Selected excerpt
★ ★ ★ ★ ★ ★ ★
Sports skills, but nowhere to show them


Senior Nevada Knowles is opting to take the path of an academic scholarship now that athletics have become unreliable. Photo by: Ashlynn Velarde

Greta Pankratz

High school athletes are forced to pave a new path to obtain sports scholarships.

COVID-19 has overall complicated the college admission process for high schoolers around the country, but one particular category has been inevitably halted: athletics. Students have had to adapt to at-home or virtual training, which can make motivation difficult. Recently, Ventura High School athletes have been given the chance to train in person, but with strict protocols; masks, social distancing, no shared equipment, etc. The most impactful, however, is the absence of games.

The lack of playing, substituted by conditioning, is what makes sports scholarships especially difficult, if not impossible to obtain. Recruiters usually determine their teams by watching players and examining stats. However, with no real playing time, students are left with nothing new to show. While scholarships are still happening, and some schools in more remote parts of the country have started to play, VHS athletes are left in a tough situation.

Many teens have put tremendous time and effort into their sport, only to be cut off in the home stretch. Junior Alexis Howery expressed her concern with finding a way to stand out to schools. She explained, “I would like to play basketball or track to hopefully get a scholarship. I still am trying to get a scholarship for the sports, but with COVID-19 happening, it’s preventing me from getting noticed and I’m sure others would say the same. In order to be noticed, we would have to play games and we can’t get noticed if everything is shut down. We should open practices and games back up to Ventura.”

Now that athletic scholarships have an unforeseeable future, dedicated athletes watch as years of training go unseen and compensated for. Drawing by Greta Pankratz

Howery is ready for changes to be made, and she isn’t alone in that opinion. Carson Studt, a junior at VHS voiced, “I think the restrictions on opportunities to be seen are ridiculous.” Studt plays baseball at Ventura and conveyed, “I am still looking to gain a scholarship and play in college, but my opportunities are limited. COVID-19 has made it hard to get scouted and I’ve had to go out of state to attend showcases.” Due to the increased liability of VUSD and Ventura High being a public school, the regulations are much stricter than private organizations, such as private schools or club sports. Similar to Studt, senior Nevada Knowles, who plays indoor volleyball, commented, “Club has been a godsend in this time.” Knowles has found this source to be a way to keep a good mindset and stay in shape.
★ ★ ★ ★ ★ ★ ★
Supplied entries

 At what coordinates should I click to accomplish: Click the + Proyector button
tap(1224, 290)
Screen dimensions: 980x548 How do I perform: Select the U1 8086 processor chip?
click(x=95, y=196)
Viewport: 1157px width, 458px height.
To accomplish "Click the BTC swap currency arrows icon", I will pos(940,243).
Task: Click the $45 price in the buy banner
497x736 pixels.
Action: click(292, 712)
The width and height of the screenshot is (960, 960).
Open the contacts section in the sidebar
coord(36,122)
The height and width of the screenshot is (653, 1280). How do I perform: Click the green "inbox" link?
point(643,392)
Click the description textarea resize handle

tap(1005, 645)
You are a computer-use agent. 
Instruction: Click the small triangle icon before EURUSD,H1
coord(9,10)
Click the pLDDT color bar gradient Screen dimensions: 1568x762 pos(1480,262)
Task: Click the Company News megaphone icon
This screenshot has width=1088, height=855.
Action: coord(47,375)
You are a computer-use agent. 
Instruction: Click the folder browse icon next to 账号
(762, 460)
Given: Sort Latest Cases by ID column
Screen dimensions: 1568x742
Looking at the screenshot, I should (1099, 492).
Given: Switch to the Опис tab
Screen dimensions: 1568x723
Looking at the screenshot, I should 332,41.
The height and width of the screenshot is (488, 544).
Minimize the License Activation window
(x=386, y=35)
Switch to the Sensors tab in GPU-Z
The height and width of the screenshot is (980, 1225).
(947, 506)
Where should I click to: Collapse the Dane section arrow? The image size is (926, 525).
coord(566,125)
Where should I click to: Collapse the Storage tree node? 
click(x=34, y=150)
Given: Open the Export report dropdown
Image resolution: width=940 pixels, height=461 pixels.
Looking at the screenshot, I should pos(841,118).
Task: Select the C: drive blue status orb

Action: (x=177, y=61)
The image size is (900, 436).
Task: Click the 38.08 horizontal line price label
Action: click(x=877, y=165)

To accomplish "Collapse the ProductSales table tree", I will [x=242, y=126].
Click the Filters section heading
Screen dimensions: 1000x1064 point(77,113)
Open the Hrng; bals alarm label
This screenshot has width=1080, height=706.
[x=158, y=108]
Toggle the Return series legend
★ ★ ★ ★ ★ ★ ★
Assignment A
Condense the paragraph of the sports scholarship article that begins "The lack of playing, substituted by conditioning" into a short bulleted list that keeps its main facts.
Assignment B
Carry the article on sports scholarships forward from its final sentence with one or two more paragraphs in the same reporting style.

Expected output A
- Conditioning has replaced games, which makes sports scholarships especially hard, if not impossible, to obtain.
- Recruiters usually build their teams by watching players and examining stats.
- With no real playing time, students have nothing new to show.
- Scholarships are still being awarded, and some schools in more remote parts of the country have started to play.
- VHS athletes are still left in a tough situation.

Expected output B
Some students have made the decision to turn their focus away from athletics for college. Knowles has changed her attention to work towards a scholarship based on academics. She explained, “I do not plan on aiming for a sports scholarship. If it happens that would be great, though I have been focusing now on my academics, just as I plan to in the future. COVID-19 has turned my focus to academic scholarships as I no longer have the exposure to be seen or recruited for volleyball. If it were to happen, I would be receiving a scholarship through club sports as that is my only outlet to play at the moment. The steps are not all that different. The only thing is having to work around restrictions and regulations. For instance, I can no longer go to the gym and thus must find ways to stay in shape and progress outside of usual training. I think everyone is doing the best they can; I believe this is a test and not only will power but adaptability as well. Obviously, like my fellow athletes as I’m sure you’ll find, I miss my sport tremendously. However, I am incredibly thankful to have the opportunity to play at all.” 

As we approach the second semester, the reality of college is setting in for seniors. Important decisions, such as whether or not to aim for an athletic scholarship, are hitting the prime time to be made. Dealing with such an unusual year, there are still so many unanswered questions and it may feel daunting to know whether a decision is “right.” Student-athletes around the country are feeling this pressure, but they are not alone. Both ends, meaning the students and the colleges, are eager and uncertain. As new steps are taken, the scholarships still stand. The challenge is no longer having the skill, but rather finding a way to show it.